Tito, thank you for your question. The same rationale applies to EBITDA margin as it does to ETR. You should focus on the last 12 months margin, which currently stands at 28%. We foresee a slight improvement towards our target levels in the forthcoming quarters.
That's helpful. Just to clarify about the revenue outlook—do you feel more optimistic, considering the revenue outlook from here? Are there any potential catalysts that could further improve revenues, especially given the current rate environment?
Yes, we believe the second half of the year will be better than the first half in terms of revenues and net income. While we are not providing specific guidance for the next quarter or the year, you can expect overall improvement across these metrics. The trend is upward, and we are on track to meet our 2026 targets.
The next question is from Olavo Arthuzo from UBS. Olavo, you may proceed.
Thank you, guys. Thank you for taking my question. I have two, but my first is just a follow-up on my colleague's question on net new money. I understand that the strong performance this quarter was related to the leverage you have been focusing on. But on the other hand, could you give a sense of the magnitude of the impact of the change in taxes and the policy rate on the flows this quarter?

+ + + + + + +

● **List of tasks**
a - Answer these questions using the earnings call transcript:
(i) What is the last 12 months EBITDA margin?
(ii) Which half of the year is expected to be better for revenues and net income?
(iii) Which firm is Olavo Arthuzo from?
b - Reproduce word for word the passage of the earnings call transcript that begins at the words "Yes, we believe" and ends after the words "our 2026 targets.".
The material after the transcript is not needed.

● **Raw data**
+ + + + + + +

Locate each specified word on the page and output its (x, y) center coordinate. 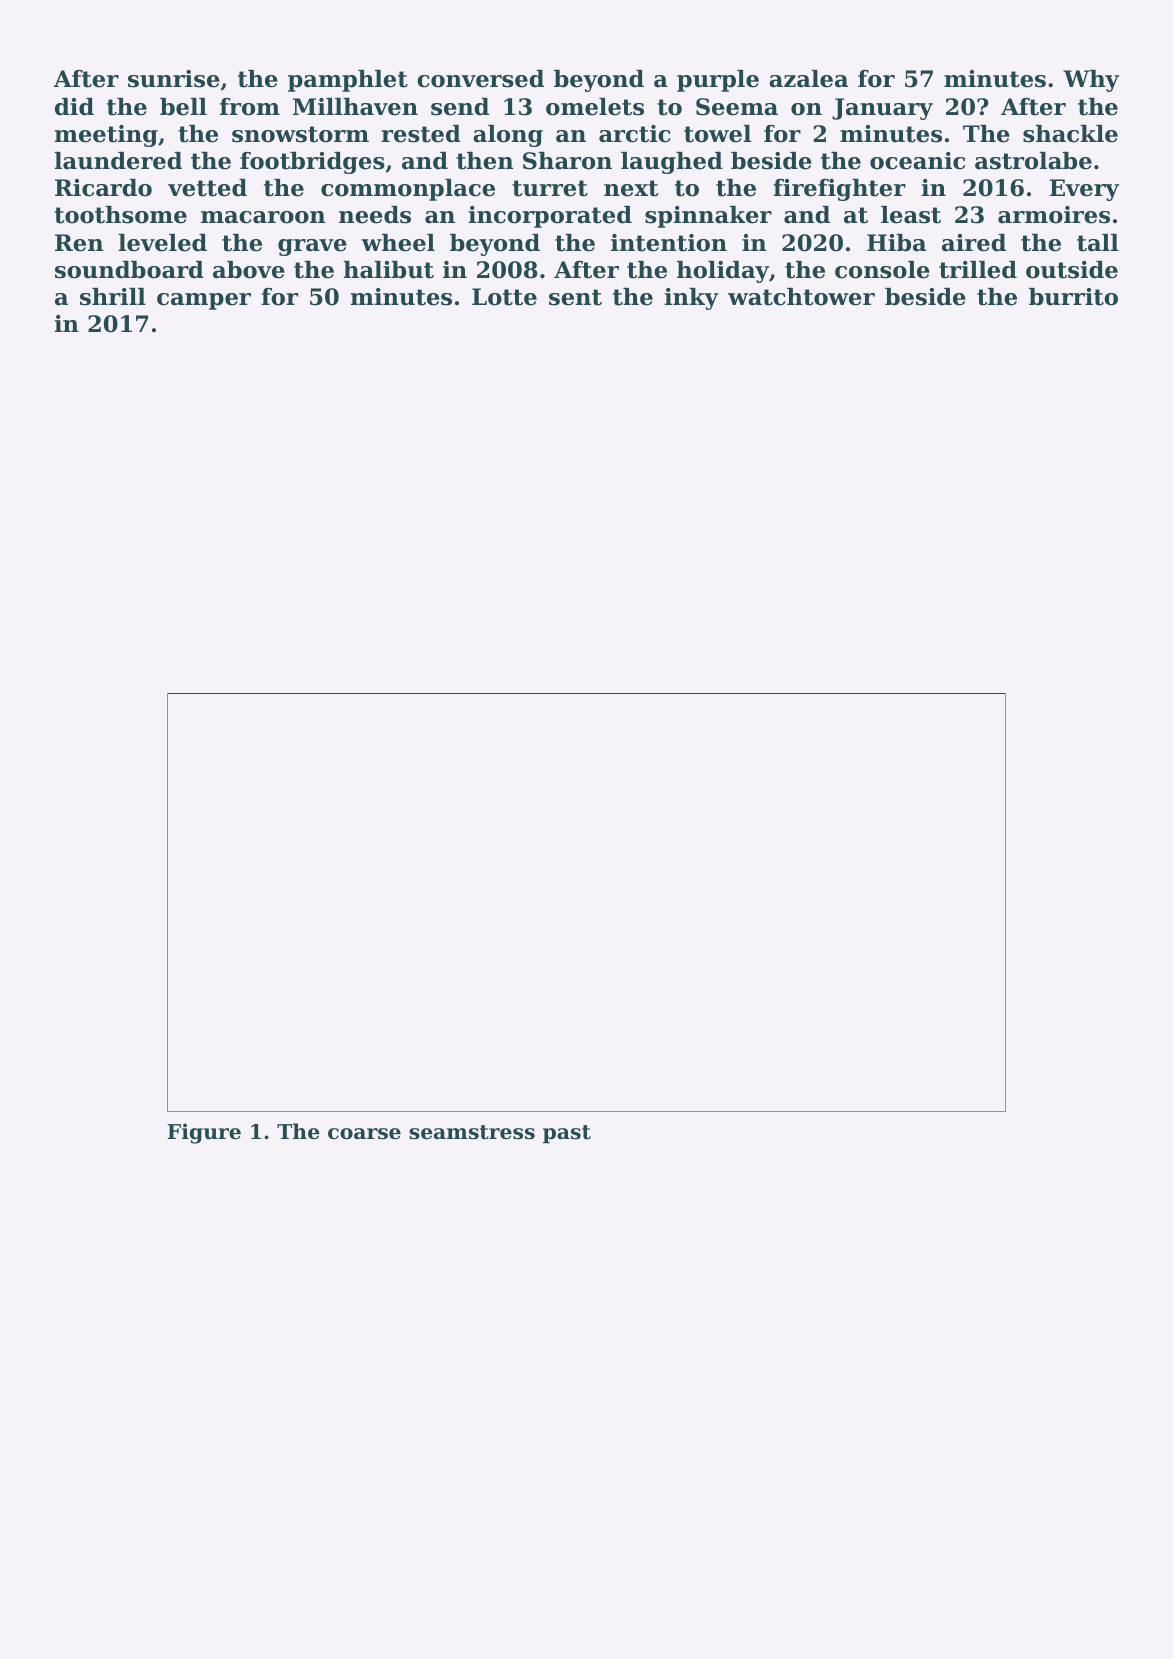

+ + + + + + +

● **Problem solutions**
a -
(i) 28%
(ii) The second half
(iii) UBS

b -
Yes, we believe the second half of the year will be better than the first half in terms of revenues and net income. While we are not providing specific guidance for the next quarter or the year, you can expect overall improvement across these metrics. The trend is upward, and we are on track to meet our 2026 targets.